A March report from a UN panel said the first autonomous drone attack may have already happened in Libya. Yet, a UN conclave in Geneva last week failed to regulate the use of killer robots on the battlefield. Mint explains the concept that has worried rights groups for long.
So, What are killer robots?
The idea of killer robots has been explored widely in science fiction movies, including Terminator, Blade Runner, and Robocop. While there is no clear definition, and we are nowhere close to the level of advancement science fiction depicts, killer robots include machines that can make their own decisions with little to no human involvement. Collectively, these weapons fall under lethal auto-nomous weapons systems (LAWS), which can include bombs, dog-like robots, and more that can use AI and other digital technologies to make decisions on the battlefield.

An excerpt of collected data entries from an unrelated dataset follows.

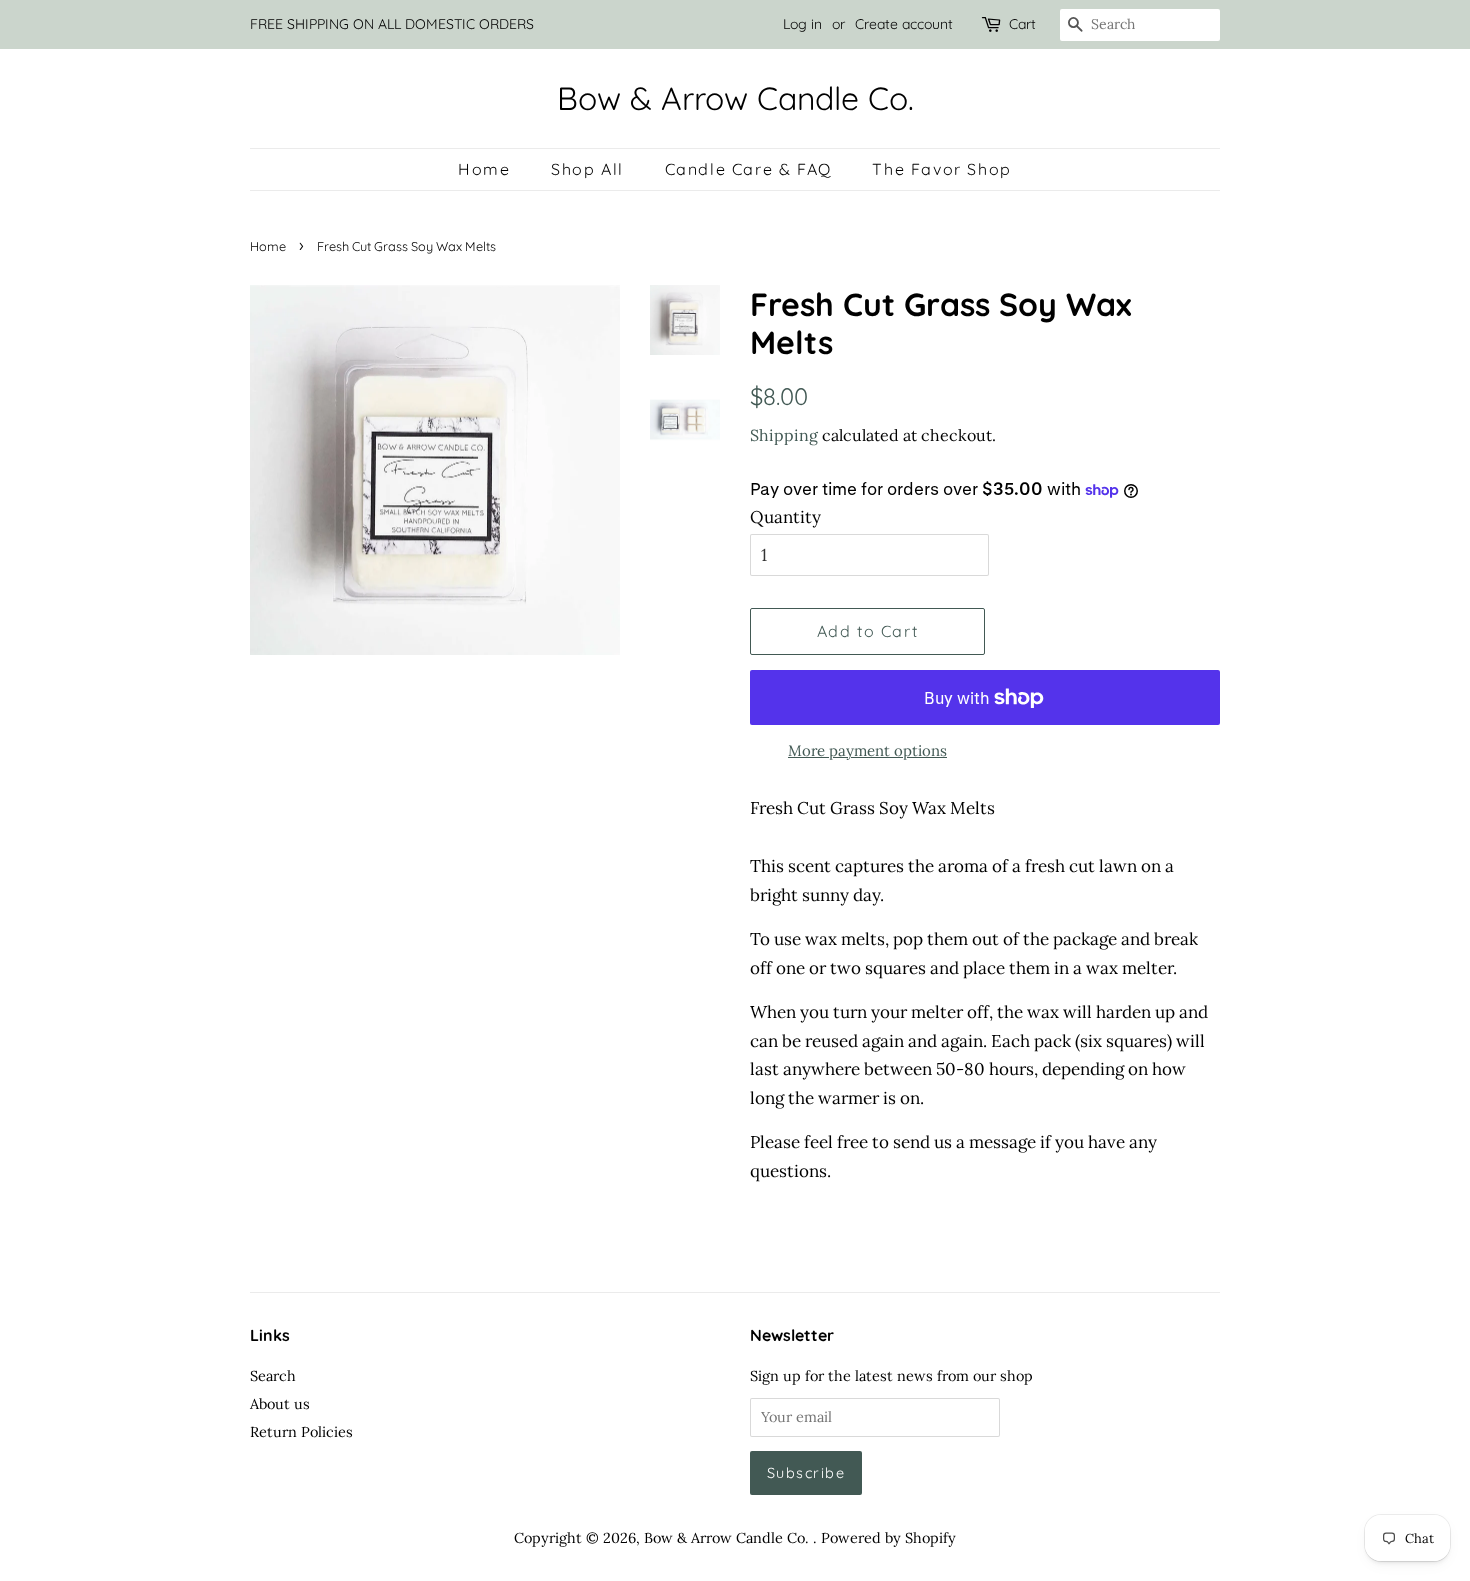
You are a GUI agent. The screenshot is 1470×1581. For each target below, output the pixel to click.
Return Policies (301, 1431)
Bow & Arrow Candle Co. (735, 98)
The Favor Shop (941, 169)
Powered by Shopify (888, 1537)
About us (280, 1403)
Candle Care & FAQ (748, 169)
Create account (904, 24)
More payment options (867, 750)
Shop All (587, 169)
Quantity (785, 517)
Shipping (784, 435)
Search (273, 1375)
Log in (802, 24)
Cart (1022, 24)
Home (484, 169)
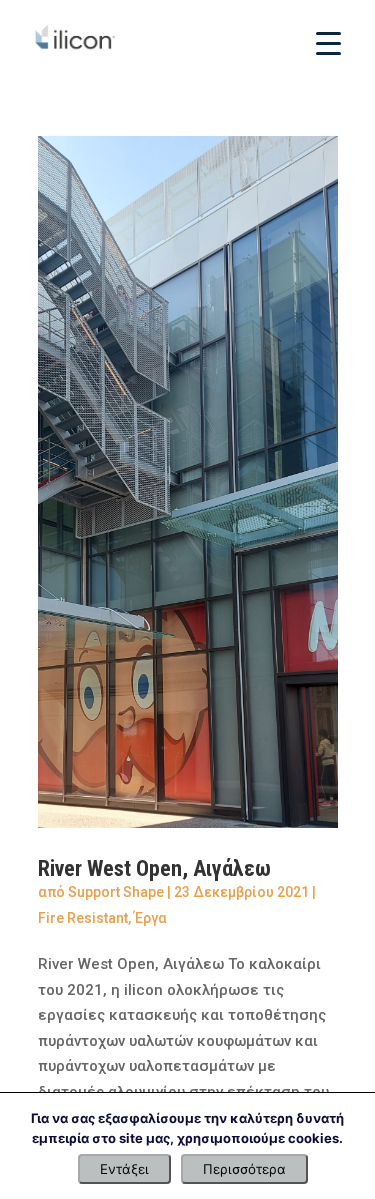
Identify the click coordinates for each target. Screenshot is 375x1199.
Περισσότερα (244, 1169)
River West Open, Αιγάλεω (154, 868)
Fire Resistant (83, 918)
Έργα (150, 918)
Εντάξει (124, 1169)
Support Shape (116, 892)
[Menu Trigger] (328, 42)
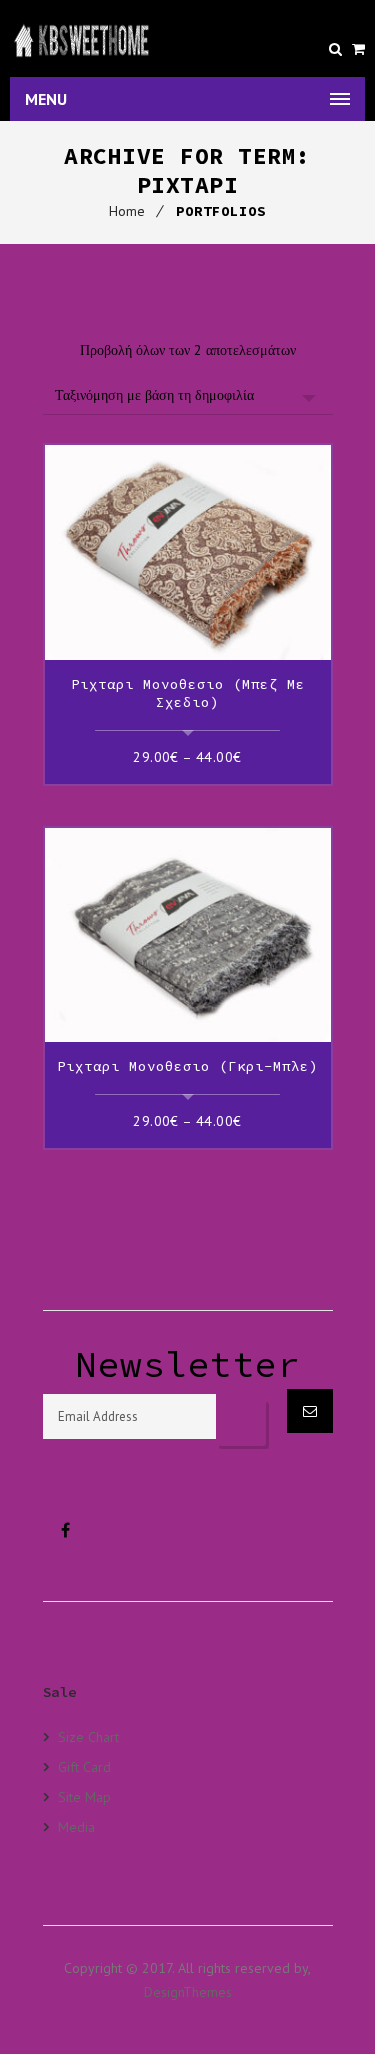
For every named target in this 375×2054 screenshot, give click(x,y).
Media (76, 1826)
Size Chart (88, 1737)
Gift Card (84, 1766)
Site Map (84, 1796)
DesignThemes (188, 1992)
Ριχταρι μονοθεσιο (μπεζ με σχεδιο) (188, 693)
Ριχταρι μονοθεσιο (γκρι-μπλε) (187, 1066)
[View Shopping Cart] (358, 49)
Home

It doesn’t include drones, which are manned remotely by pilots.
What’s the convention on weapons?
The Convention on Certain Conventional Weapons (CCW), which came into effect in 1983, is an international agreement under the UN. It is also known as the Inhumane Weapons Convention and seeks to prevent the use of certain weapons that may be deemed to be “excessively injurious”, and as of 2001, weapons that can “have indiscriminate effects”. The group held a conference on 17 December, seeking to control the use of LAWS in modern warfare. A coalition of NGOs said despite a “clear majority” calling for the negotiation of a law, the committee fell “shockingly short” of an outcome.
Why is a law needed to control the use of LAWS?
Rights groups have argued that allowing robots to make life-or-death decisions is inhumane and shouldn’t be allowed. In addition, they note that algorithmic decisions like this aren’t dependable as they could be subject to algorithmic biases, and humans wouldn’t have control over the profiling and decisions robots take. It could also reduce the threshold for war.
Why do countries want these robots?
Many militaries want to use such machines since it will reduce the number of human soldiers who would be put in peril. In addition, robots are often considered more efficient, can traverse terrains that humans may not be able to, and can be used for things like crowd control. But most importantly, many proponents of killer robots for warfare argue that using robots instead of humans can significantly reduce the cost of war, while those against it argue that this comes at the cost of removing mercy from the battlefield.
Why is the treaty being opposed?
While there are a significant number of countries who are not opposing the disarmament of such weapons, those who have invested in such technologies oppose it. One of the arguments is that nations want any decision on the matter to be unanimous, while the US has argued that existing laws are sufficient for controlling LAWS. The country has also proposed a “non-binding Code of Conduct”, for countries that use killer robots. The UN group agreed to meet for 10 days over 2022 to discuss how to control the use of killer robots.